Девочка удивленно посмотрела на меня. Потом вслед за мной смутилась, покраснела и даже вроде бы не заметила, что я застрял на середине фразы… Я понял, что ей пришло в голову то же, что и мне. Только мне на секунду раньше. Видимо действительно мысль может передаваться на расстояние. А что еще тут можно предположить?

Возникшая же у меня столь неожиданно мысль была весьма незамысловатой. Но что самое страшное, – абсолютно реалистичной: уже через десять-пятнадцать минут я окажусь вместе с этой девчонкой в одном банном отделении. И она будет созерцать меня, как говорится, «в чем мать родила». А я – ее!! Представляете?!!

И вот как тут вам передать мои чувства, я прямо не знаю. Даже сейчас не знаю. Тем более тогда. Вы, может, думаете – скажи на милость, какой чувствительный…! Сам говорит, что видел голых женщин всех возрастов, форматов и конфигураций чуть ли не сотнями каждую неделю в той же самой бане, а тут вдруг такая щепетильность?..

А вы попробуйте себя представить ребенком того возраста и на моем месте! Тогда, думаю, поймете мое состояние. Ведь речь идет не вообще о какой-то ровеснице, а о знакомой!

Разговор у нас конечно тут же увял. Мои мысли как то неупорядоченно суетились, не будучи в состоянии подсказать какой-нибудь приемлемый выход – в голове аж гудело от напряжения. Я от волнения даже вспотел, сердце выдавало не менее 120 ударов в минуту и даже давление наверно подскочило (хотя обычно где оно, это давление? – У мальчишки-то?)!.
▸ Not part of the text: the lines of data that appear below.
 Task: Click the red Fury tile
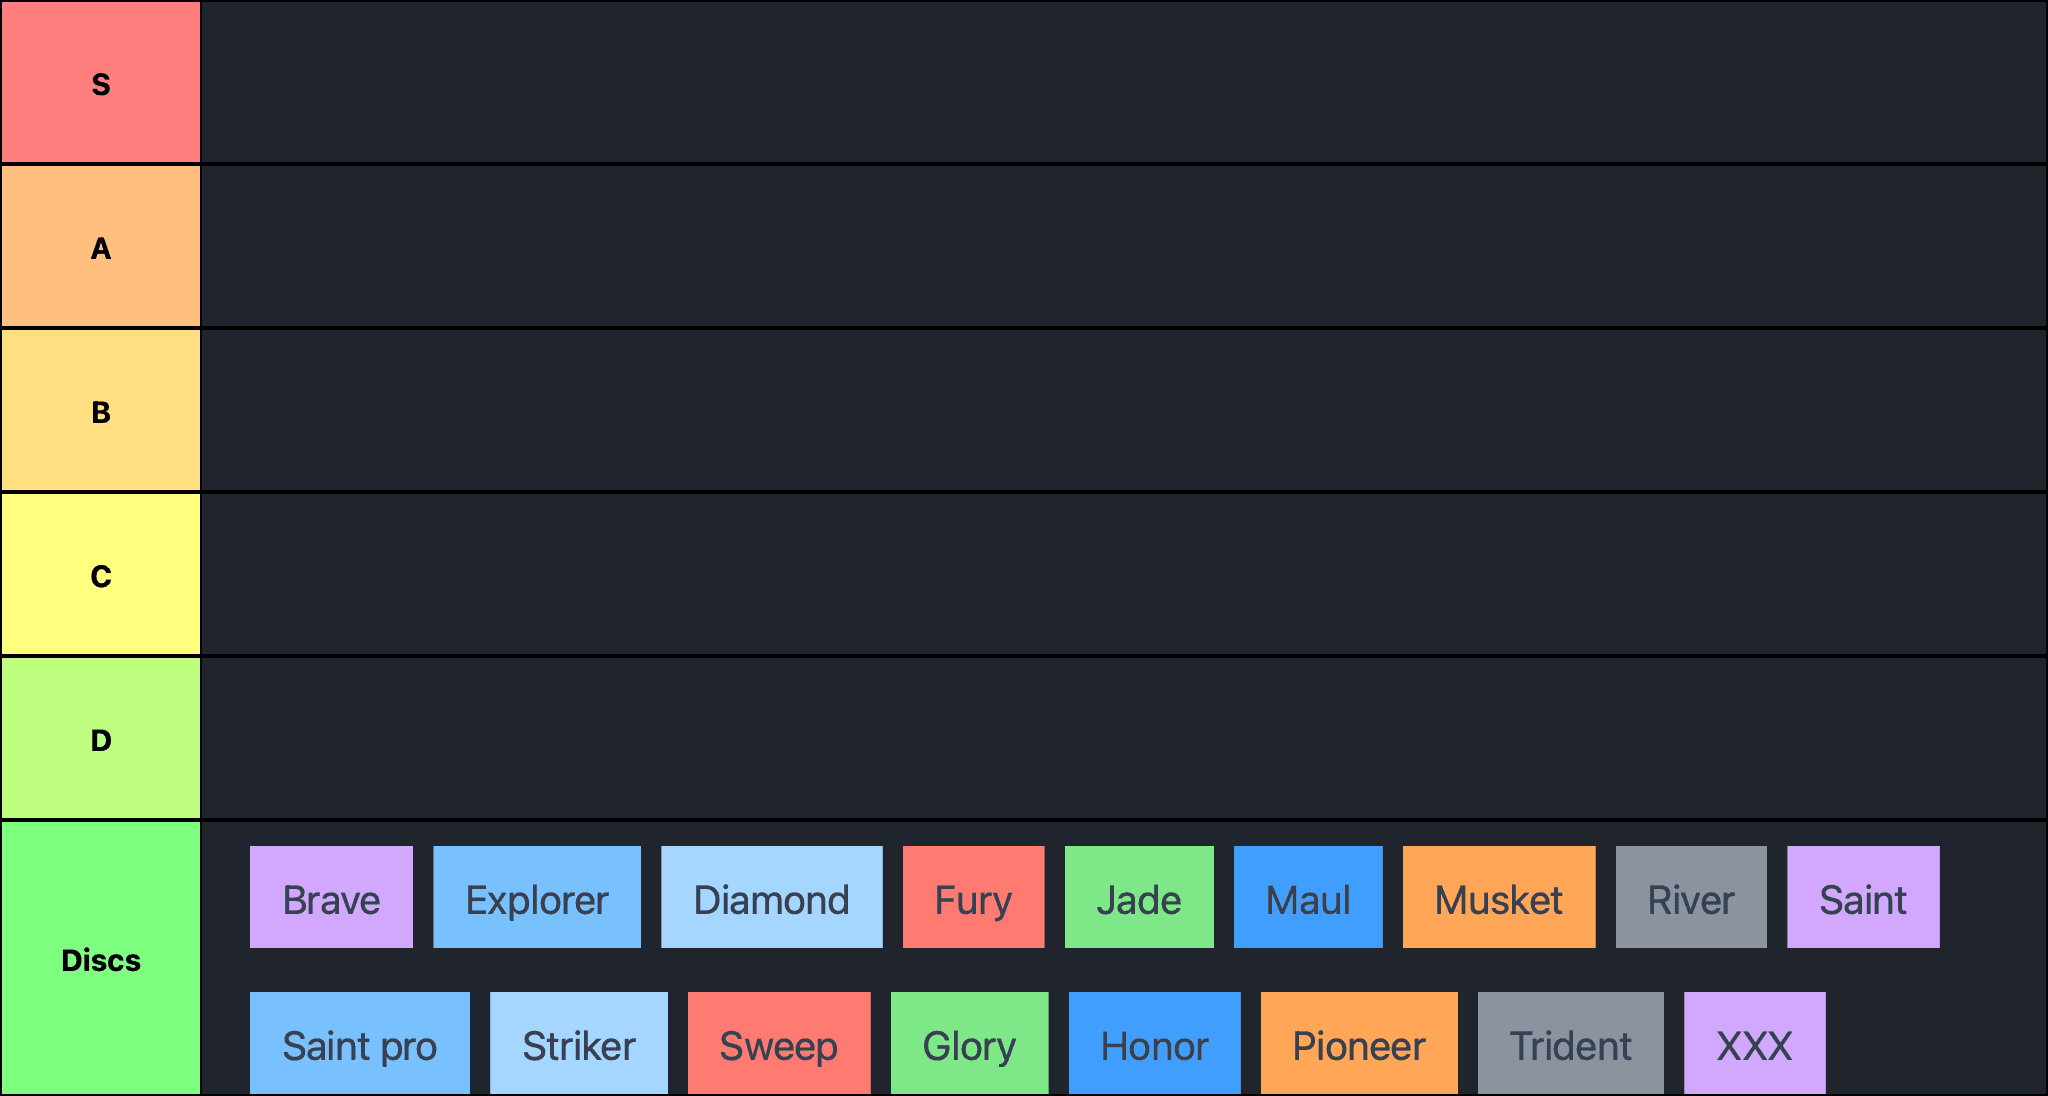pos(973,897)
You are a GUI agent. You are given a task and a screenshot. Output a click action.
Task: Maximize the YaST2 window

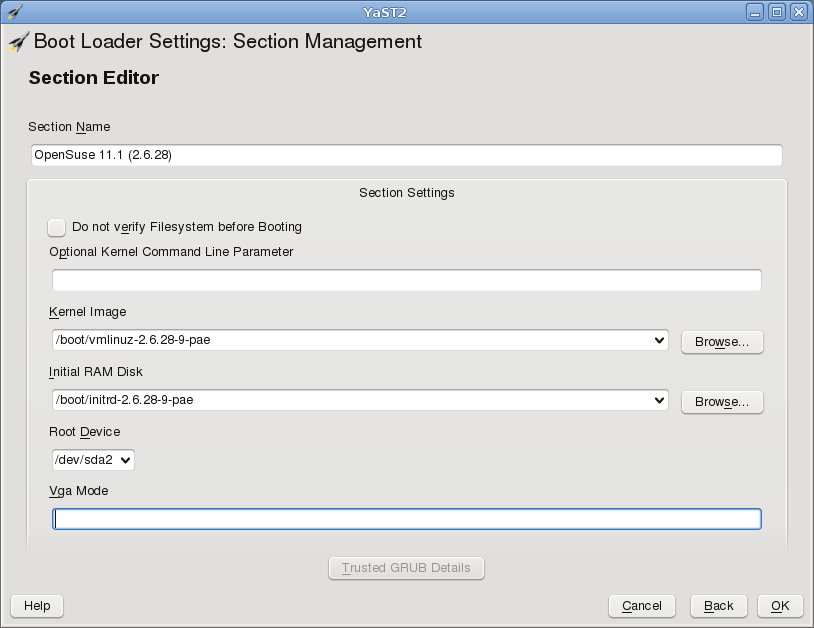point(776,12)
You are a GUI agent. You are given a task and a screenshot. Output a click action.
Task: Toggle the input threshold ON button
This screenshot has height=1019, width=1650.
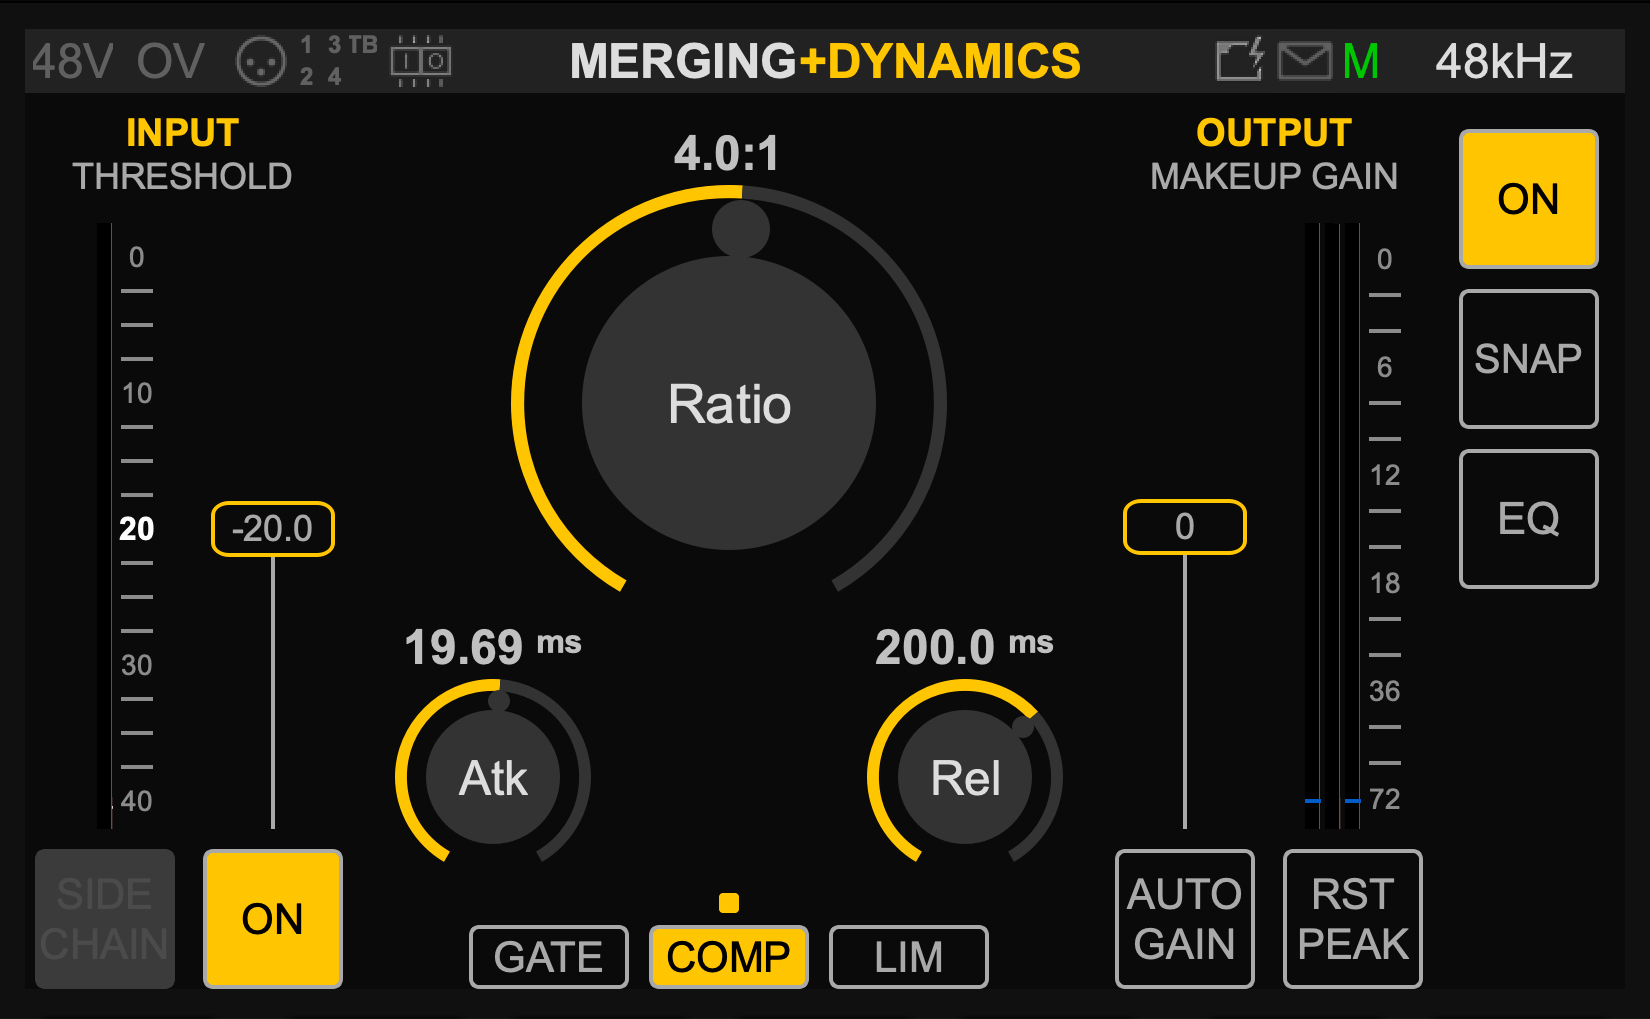(x=273, y=919)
Мы стояли, заслонившись своими мамами, которые ничего, естественно, не заметив, продолжали свою содержательную беседу.

Но Бог есть на свете, ей-богу, есть. Так получилось, что девочку с ее мамой запустили последними в предыдущей порции, а нам пришлось еще ждать. И потом, уже в огромном предбаннике, мы видимо оказались далеко друг от друга – я ее больше не видел. А она меня? Кто знает? – я и глаза-то боялся поднять, не то что бы высматривать кого-то.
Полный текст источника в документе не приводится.